> _INPUT DATA_:
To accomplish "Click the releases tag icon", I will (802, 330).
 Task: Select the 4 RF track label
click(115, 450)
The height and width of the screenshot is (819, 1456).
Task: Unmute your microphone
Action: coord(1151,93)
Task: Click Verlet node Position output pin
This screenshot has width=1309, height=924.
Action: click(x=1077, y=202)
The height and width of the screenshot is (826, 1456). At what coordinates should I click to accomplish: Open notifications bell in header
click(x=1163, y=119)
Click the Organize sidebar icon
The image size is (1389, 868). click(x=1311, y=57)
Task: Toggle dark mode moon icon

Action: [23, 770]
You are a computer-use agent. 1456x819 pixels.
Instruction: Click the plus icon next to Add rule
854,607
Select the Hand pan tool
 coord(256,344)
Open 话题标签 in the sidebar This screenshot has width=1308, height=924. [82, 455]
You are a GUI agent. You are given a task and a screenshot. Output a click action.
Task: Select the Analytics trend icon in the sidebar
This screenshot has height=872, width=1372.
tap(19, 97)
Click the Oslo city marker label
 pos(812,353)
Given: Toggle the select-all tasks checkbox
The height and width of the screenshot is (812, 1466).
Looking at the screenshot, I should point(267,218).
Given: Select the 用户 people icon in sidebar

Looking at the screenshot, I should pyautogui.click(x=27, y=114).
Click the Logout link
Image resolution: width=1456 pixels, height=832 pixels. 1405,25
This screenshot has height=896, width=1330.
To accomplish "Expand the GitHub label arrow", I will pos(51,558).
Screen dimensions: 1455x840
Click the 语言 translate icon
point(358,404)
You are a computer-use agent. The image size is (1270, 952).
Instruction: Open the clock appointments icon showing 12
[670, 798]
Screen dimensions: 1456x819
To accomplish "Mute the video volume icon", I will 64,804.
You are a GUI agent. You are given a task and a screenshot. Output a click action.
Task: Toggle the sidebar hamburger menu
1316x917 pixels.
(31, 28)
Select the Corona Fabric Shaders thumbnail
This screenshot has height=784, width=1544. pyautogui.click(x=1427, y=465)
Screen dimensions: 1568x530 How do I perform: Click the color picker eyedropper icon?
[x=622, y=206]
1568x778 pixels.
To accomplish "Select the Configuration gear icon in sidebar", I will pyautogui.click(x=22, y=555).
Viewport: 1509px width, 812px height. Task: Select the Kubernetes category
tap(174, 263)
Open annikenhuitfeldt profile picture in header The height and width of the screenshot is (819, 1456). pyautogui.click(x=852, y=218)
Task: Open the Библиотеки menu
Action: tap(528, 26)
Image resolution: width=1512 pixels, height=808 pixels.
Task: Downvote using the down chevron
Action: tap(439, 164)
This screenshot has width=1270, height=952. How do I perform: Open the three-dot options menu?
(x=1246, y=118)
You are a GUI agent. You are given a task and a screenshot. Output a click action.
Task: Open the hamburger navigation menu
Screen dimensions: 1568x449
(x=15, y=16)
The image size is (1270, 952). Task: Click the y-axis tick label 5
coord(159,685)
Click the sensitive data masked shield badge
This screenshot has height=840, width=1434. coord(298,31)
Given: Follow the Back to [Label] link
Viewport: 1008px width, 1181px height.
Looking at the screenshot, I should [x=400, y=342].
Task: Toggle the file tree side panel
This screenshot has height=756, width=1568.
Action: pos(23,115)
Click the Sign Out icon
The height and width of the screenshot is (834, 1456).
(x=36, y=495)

> _THE PROBLEM_:
Give back the entries above precisely as they appear.

> _SOLUTION TO THIS PROBLEM_:
To accomplish "Click the releases tag icon", I will (802, 330).
 Task: Select the 4 RF track label
click(115, 450)
The height and width of the screenshot is (819, 1456).
Task: Unmute your microphone
Action: coord(1151,93)
Task: Click Verlet node Position output pin
This screenshot has width=1309, height=924.
Action: click(x=1077, y=202)
The height and width of the screenshot is (826, 1456). At what coordinates should I click to accomplish: Open notifications bell in header
click(x=1163, y=119)
Click the Organize sidebar icon
The image size is (1389, 868). click(x=1311, y=57)
Task: Toggle dark mode moon icon

Action: [23, 770]
You are a computer-use agent. 1456x819 pixels.
Instruction: Click the plus icon next to Add rule
854,607
Select the Hand pan tool
 coord(256,344)
Open 话题标签 in the sidebar This screenshot has width=1308, height=924. [82, 455]
You are a GUI agent. You are given a task and a screenshot. Output a click action.
Task: Select the Analytics trend icon in the sidebar
This screenshot has height=872, width=1372.
tap(19, 97)
Click the Oslo city marker label
 pos(812,353)
Given: Toggle the select-all tasks checkbox
The height and width of the screenshot is (812, 1466).
Looking at the screenshot, I should point(267,218).
Given: Select the 用户 people icon in sidebar

Looking at the screenshot, I should pyautogui.click(x=27, y=114).
Click the Logout link
Image resolution: width=1456 pixels, height=832 pixels. 1405,25
This screenshot has height=896, width=1330.
To accomplish "Expand the GitHub label arrow", I will pos(51,558).
Screen dimensions: 1455x840
Click the 语言 translate icon
point(358,404)
You are a computer-use agent. The image size is (1270, 952).
Instruction: Open the clock appointments icon showing 12
[670, 798]
Screen dimensions: 1456x819
To accomplish "Mute the video volume icon", I will 64,804.
You are a GUI agent. You are given a task and a screenshot. Output a click action.
Task: Toggle the sidebar hamburger menu
1316x917 pixels.
(31, 28)
Select the Corona Fabric Shaders thumbnail
This screenshot has height=784, width=1544. pyautogui.click(x=1427, y=465)
Screen dimensions: 1568x530 How do I perform: Click the color picker eyedropper icon?
[x=622, y=206]
1568x778 pixels.
To accomplish "Select the Configuration gear icon in sidebar", I will pyautogui.click(x=22, y=555).
Viewport: 1509px width, 812px height. Task: Select the Kubernetes category
tap(174, 263)
Open annikenhuitfeldt profile picture in header The height and width of the screenshot is (819, 1456). pyautogui.click(x=852, y=218)
Task: Open the Библиотеки menu
Action: tap(528, 26)
Image resolution: width=1512 pixels, height=808 pixels.
Task: Downvote using the down chevron
Action: tap(439, 164)
This screenshot has width=1270, height=952. How do I perform: Open the three-dot options menu?
(x=1246, y=118)
You are a GUI agent. You are given a task and a screenshot. Output a click action.
Task: Open the hamburger navigation menu
Screen dimensions: 1568x449
(x=15, y=16)
The image size is (1270, 952). Task: Click the y-axis tick label 5
coord(159,685)
Click the sensitive data masked shield badge
This screenshot has height=840, width=1434. coord(298,31)
Given: Follow the Back to [Label] link
Viewport: 1008px width, 1181px height.
Looking at the screenshot, I should [x=400, y=342].
Task: Toggle the file tree side panel
This screenshot has height=756, width=1568.
Action: pos(23,115)
Click the Sign Out icon
The height and width of the screenshot is (834, 1456).
(x=36, y=495)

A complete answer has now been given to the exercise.